Steffi Tuan was at the front desk: worldly and calm, detached, 26. She said that Raymond had given her the wallet, the tall guy who worked the front door. I gave her $10 and said, “May I ask where you’re from?” I didn’t get it the first time-it sounded like “Tarwon”- and she had to spell it: “It’s another country. Taiwan.”

Raymond DeQuesada was at the front door, handsome and smiling, light brown with a beaked nose, skinny as a rail. He swung the door wide in that bony, energetic, athletic Manhattan manner. I told him what I was doing, and he kept working and smiling, his eyes on his work, enjoying his work, half-oblivious to me. He said that a cab driver had come across the lobby after him and handed him the wallet. Apparently the driver had picked someone up from the Maritime earlier in the day and felt that this man was the one who had dropped the wallet. I opened the wallet and saw, per a cryptographic system in my “Please call … ” notes, that it was No. 4, the wallet I’d left in the speedy driver’s car near Washington Square. Purple Turban. Everything was still in it.

Then the phone rang again. I held up my hand and Raymond simply nodded. I gave him 10 bucks and went off down the sidewalk. The guy on the other end had a hard time with English. He was a cab driver; he had my wallet. He was getting off his shift at 5, could I come to 83rd and Third?

I ran to Eighth Avenue. An African in an off-duty cab stopped to ask me where I was going, but when I said uptown, he shook his head and kept moving. Then a second fellow slowed up right behind him in a modern van-cab. The thing was clean and new, the driver gracious. The hand of the city was cupped under me. We were a team; I was on the team whatever I did or said. If someone fell, it was no good for anyone else. The man in the purple turban had gone back to the Maritime Hotel to find me, and now this other driver called a second and third time, afraid to lose touch, offering fresh coordinates.

“I’m coming downtown.”

We agreed on 57th and Ninth, in the second call, or maybe 58th, in the third call.

I stepped out at 57th Street and walked up and down the avenue. The man with halting English called me again. “I am here,” he kept saying, but he might have been a cloud overhead. I didn’t see him, and he asked me to describe myself.

“For-ee 76!” he called out. “For-ee 76!”

It seemed to me he couldn’t pronounce “4076.” Then he said he saw me and beamed me into his cab, north of 58th: 4E76. The man with the gray stubble, who had taken me to the World Trade Center. He handed me my wallet, with everything in it. He said that a woman had handed it to him, the woman across from the World Trade Center, the woman I hadn’t trusted, in her gray suit. It was important to him to see the wallet returned to the person’s hand. I told him what I was doing and he nodded. I asked him why he had given it back. “Because my religion says, never take anything-anything-without permission. And secondly, my mom, she teaches me that.”

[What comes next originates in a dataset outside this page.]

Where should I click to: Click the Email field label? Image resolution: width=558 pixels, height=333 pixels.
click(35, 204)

I gave him $20 and asked for his name, and he reached around for an ID on a placard that he held out: MD Tariquzzaman. “What’s the ‘MD’ stand for?” “Mohammed.”

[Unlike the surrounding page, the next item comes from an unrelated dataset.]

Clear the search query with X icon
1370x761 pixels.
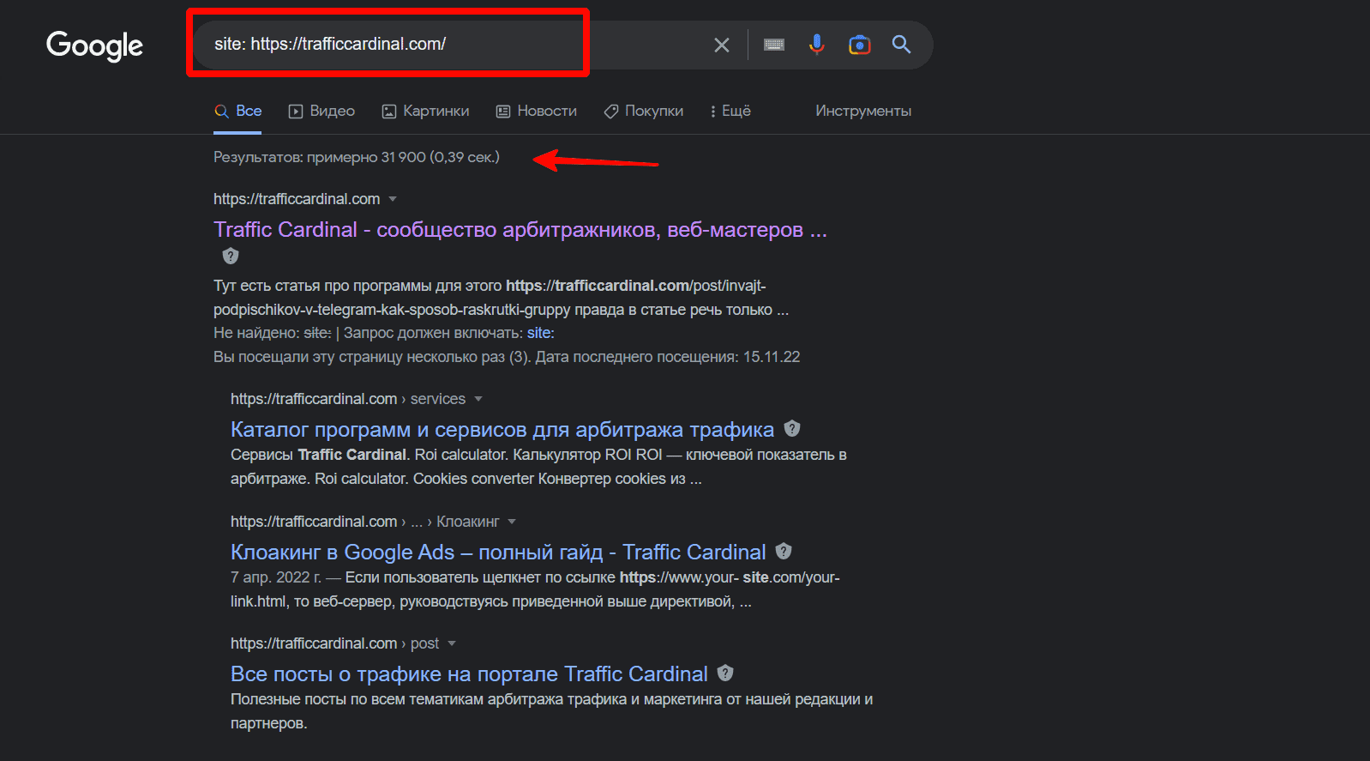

I walked east on 57th Street. It was 5:14, and I performed several calculations. I had lost my first wallet at 1:26 and my last wallet at 3:30. The first caller, Stephanie, had called after two minutes, Mohammed after an hour and 18 minutes. Now four of the wallets were back in hand, and all the money too, and the wedding pictures of people I’d thought passed out of my life. New Yorkers moved past in their precise Thursday rush-hour rhythms, and I respected each and every one of them. I got a carton of figs from a peddler and ate them all and didn’t begrudge him the rotten one. I was out one wallet, No. 3, the one I’d dropped across from the Plaza, and I wrote it off forever. People do bad things-I shared that sad knowledge with my grandmother. But what a small price to pay.